Of all the lines below, output only those starting at the one with "Instruction: Click the Limited By label text" and ending at the one with "the phone number", both ends included, exactly as written.

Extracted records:
....
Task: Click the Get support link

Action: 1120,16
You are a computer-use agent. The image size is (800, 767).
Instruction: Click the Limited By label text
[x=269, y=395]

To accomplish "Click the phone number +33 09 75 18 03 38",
....
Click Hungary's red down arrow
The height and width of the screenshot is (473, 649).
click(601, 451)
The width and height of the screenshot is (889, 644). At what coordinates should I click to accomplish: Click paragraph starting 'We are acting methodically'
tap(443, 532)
....
● Response area:
Instruction: Click the Limited By label text
[x=269, y=395]

To accomplish "Click the phone number +33 09 75 18 03 38",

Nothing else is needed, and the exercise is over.